Request 1 - Rewrite the recycling article between "Recycling makes you" and "you are lucky.", inclusive, changing "bench" to "planter".

Passage to read -
╭──

New Report Confirms: Recycling Is BS

NPR investigation blames Big Oil for misleading the public.

Incinerator in Copenhagen
In Copenhagen it's called "waste to energy.".

Lloyd Alter

We have a tradition on Treehugger: On every November 15th since 2008, on America Recycles Day, we do a post calling recycling what it is: "a fraud, a sham, a scam perpetrated by big business on the citizens and municipalities of America." 

Recycling makes you feel good about buying disposable packaging and sorting it into neat little piles so that you can then pay your city or town to take away and ship across the country or farther so that somebody can melt it and downcycle it into a bench if you are lucky.

╰──

Entries from a pointing dataset -

╭──

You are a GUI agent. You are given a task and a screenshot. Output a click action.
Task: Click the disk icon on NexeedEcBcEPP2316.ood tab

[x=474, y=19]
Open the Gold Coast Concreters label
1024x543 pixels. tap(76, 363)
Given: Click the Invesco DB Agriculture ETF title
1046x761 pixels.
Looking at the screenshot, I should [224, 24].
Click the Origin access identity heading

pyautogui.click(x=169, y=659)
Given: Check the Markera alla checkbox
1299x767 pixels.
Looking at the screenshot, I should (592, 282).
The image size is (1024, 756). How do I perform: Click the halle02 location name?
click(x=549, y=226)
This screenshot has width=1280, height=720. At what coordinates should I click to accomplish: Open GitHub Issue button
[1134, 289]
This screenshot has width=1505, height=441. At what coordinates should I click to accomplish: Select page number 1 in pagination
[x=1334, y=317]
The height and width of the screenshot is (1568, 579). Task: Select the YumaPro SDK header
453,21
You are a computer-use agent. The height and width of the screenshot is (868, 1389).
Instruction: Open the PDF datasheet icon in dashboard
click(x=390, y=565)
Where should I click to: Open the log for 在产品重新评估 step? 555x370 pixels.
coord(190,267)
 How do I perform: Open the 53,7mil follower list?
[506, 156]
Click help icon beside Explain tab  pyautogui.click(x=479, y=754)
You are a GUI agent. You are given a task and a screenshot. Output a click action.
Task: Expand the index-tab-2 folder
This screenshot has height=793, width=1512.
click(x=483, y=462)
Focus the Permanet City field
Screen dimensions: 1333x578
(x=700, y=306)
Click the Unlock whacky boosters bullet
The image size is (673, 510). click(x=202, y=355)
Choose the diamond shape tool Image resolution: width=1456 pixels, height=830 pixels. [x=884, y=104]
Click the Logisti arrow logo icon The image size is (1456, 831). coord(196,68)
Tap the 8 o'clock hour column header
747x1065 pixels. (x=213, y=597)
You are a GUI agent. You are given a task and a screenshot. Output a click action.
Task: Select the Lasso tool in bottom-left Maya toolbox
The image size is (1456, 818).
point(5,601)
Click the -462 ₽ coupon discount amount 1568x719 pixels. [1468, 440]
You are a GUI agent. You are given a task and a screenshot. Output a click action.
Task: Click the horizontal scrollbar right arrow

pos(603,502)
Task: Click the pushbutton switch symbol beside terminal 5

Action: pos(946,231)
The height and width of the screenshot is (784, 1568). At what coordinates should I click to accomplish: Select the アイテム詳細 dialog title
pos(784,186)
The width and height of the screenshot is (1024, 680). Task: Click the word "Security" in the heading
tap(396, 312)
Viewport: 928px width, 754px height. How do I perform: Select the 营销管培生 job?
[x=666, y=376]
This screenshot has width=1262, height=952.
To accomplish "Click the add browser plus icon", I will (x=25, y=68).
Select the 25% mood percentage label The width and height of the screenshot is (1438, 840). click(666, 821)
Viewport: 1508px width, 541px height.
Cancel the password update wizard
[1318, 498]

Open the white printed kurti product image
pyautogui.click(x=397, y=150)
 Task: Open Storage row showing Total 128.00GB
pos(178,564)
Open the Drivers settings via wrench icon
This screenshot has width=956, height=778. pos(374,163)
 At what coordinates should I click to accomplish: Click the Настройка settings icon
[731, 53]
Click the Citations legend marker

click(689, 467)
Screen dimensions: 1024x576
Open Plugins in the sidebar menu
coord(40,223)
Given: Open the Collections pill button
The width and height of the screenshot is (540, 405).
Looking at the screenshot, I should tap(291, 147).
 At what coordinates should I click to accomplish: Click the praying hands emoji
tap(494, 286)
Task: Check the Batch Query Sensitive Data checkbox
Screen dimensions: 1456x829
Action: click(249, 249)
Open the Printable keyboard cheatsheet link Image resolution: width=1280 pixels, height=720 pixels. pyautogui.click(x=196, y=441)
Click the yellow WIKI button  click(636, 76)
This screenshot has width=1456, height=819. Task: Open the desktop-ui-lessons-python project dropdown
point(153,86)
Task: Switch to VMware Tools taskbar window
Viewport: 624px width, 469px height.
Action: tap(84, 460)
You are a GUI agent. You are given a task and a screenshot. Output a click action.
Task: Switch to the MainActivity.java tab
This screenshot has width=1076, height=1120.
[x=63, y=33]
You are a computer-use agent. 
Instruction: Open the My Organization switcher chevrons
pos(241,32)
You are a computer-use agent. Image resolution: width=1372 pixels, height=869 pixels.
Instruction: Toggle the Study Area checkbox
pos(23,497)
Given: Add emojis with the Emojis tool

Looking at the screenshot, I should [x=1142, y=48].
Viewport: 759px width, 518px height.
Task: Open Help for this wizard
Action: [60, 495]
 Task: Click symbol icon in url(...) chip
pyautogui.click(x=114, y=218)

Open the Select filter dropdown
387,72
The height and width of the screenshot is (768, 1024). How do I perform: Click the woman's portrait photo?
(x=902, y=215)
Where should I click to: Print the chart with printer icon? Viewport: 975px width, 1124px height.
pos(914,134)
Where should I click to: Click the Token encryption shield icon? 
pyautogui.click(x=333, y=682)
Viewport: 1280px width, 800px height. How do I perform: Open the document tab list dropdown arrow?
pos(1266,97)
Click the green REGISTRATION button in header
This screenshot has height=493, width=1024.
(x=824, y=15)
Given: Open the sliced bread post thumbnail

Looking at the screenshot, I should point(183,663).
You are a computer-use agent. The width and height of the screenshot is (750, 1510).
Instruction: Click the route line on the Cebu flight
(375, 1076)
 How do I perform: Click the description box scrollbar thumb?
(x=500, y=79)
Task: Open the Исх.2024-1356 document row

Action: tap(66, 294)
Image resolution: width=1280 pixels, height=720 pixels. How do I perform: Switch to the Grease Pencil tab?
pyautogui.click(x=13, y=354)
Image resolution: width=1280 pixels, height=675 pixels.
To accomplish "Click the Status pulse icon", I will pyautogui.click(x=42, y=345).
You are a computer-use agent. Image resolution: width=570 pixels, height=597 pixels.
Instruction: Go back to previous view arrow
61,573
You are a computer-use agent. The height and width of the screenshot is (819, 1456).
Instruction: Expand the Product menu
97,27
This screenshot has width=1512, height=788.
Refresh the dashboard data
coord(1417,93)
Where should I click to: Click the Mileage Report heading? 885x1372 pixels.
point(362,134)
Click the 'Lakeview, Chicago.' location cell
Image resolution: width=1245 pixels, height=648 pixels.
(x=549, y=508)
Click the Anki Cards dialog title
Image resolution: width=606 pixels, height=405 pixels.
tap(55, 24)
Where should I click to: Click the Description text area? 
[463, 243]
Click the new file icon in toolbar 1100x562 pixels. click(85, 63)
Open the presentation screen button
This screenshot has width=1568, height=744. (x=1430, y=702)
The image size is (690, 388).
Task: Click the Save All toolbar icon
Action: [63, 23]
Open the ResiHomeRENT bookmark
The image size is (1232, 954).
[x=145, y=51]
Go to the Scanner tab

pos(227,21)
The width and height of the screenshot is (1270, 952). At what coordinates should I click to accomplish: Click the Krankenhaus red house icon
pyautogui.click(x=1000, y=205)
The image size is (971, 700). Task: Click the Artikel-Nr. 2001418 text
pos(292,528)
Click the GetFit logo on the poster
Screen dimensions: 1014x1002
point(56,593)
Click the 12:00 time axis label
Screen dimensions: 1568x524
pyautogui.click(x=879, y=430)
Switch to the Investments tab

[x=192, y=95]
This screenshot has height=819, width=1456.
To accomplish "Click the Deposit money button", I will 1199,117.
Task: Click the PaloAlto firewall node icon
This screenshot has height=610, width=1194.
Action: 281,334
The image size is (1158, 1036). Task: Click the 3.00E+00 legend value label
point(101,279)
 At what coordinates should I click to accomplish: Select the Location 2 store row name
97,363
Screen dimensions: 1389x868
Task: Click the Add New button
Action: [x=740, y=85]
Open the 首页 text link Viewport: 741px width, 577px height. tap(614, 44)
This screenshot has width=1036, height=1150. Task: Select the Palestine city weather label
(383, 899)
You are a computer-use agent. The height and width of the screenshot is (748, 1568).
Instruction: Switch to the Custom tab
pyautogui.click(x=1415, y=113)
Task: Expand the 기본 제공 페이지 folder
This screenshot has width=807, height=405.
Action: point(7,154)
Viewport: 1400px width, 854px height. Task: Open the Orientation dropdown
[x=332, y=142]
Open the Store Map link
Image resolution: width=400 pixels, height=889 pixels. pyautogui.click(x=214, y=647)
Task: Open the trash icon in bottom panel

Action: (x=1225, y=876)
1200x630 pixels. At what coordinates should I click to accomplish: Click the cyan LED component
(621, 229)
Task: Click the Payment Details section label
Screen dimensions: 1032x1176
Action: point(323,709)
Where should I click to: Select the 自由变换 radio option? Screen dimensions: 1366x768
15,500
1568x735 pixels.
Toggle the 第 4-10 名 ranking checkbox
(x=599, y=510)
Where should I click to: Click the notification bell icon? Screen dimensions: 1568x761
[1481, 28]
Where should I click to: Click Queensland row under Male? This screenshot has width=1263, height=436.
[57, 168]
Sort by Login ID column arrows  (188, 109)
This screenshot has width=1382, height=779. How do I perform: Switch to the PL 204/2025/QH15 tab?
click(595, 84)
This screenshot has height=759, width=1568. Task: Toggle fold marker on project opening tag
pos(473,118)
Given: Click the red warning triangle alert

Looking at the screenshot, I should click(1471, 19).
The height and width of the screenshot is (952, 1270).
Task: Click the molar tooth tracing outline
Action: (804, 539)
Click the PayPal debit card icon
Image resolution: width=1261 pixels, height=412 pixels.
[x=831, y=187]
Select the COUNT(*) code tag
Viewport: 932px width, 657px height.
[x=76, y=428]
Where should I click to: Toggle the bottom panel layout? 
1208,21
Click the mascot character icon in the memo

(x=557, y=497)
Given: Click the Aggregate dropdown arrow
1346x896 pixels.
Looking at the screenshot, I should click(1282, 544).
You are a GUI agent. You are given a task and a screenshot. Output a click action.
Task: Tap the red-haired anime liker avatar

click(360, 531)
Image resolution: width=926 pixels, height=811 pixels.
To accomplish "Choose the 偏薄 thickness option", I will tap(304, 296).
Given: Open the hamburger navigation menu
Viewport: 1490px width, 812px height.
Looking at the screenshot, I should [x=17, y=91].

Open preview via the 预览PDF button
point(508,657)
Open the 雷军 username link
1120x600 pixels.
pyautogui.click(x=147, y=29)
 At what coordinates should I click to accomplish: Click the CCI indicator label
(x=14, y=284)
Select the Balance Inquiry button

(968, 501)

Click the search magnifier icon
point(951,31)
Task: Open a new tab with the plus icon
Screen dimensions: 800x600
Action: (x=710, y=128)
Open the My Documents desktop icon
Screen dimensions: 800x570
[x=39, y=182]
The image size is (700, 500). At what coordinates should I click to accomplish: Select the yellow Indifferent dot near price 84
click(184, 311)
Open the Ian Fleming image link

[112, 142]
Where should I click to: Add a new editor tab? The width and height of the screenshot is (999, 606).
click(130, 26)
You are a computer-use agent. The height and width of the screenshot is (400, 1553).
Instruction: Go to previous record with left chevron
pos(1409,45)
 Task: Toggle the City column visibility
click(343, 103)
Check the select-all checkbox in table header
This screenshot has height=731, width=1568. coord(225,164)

╰──

Request 2 - Express the entries between the lines holding "This screenshot has width=1036, height=1150." and "Action: point(323,709)", inclusive, as a JSON list of strings with one string per line, leaving out blank lines.

Task answer 1 -
Recycling makes you feel good about buying disposable packaging and sorting it into neat little piles so that you can then pay your city or town to take away and ship across the country or farther so that somebody can melt it and downcycle it into a planter if you are lucky.

Task answer 2 -
[
  "This screenshot has width=1036, height=1150. Task: Select the Palestine city weather label",
  "(383, 899)",
  "You are a computer-use agent. The height and width of the screenshot is (748, 1568).",
  "Instruction: Switch to the Custom tab",
  "pyautogui.click(x=1415, y=113)",
  "Task: Expand the 기본 제공 페이지 folder",
  "This screenshot has width=807, height=405.",
  "Action: point(7,154)",
  "Viewport: 1400px width, 854px height. Task: Open the Orientation dropdown",
  "[x=332, y=142]",
  "Open the Store Map link",
  "Image resolution: width=400 pixels, height=889 pixels. pyautogui.click(x=214, y=647)",
  "Task: Open the trash icon in bottom panel",
  "Action: (x=1225, y=876)",
  "1200x630 pixels. At what coordinates should I click to accomplish: Click the cyan LED component",
  "(621, 229)",
  "Task: Click the Payment Details section label",
  "Screen dimensions: 1032x1176",
  "Action: point(323,709)"
]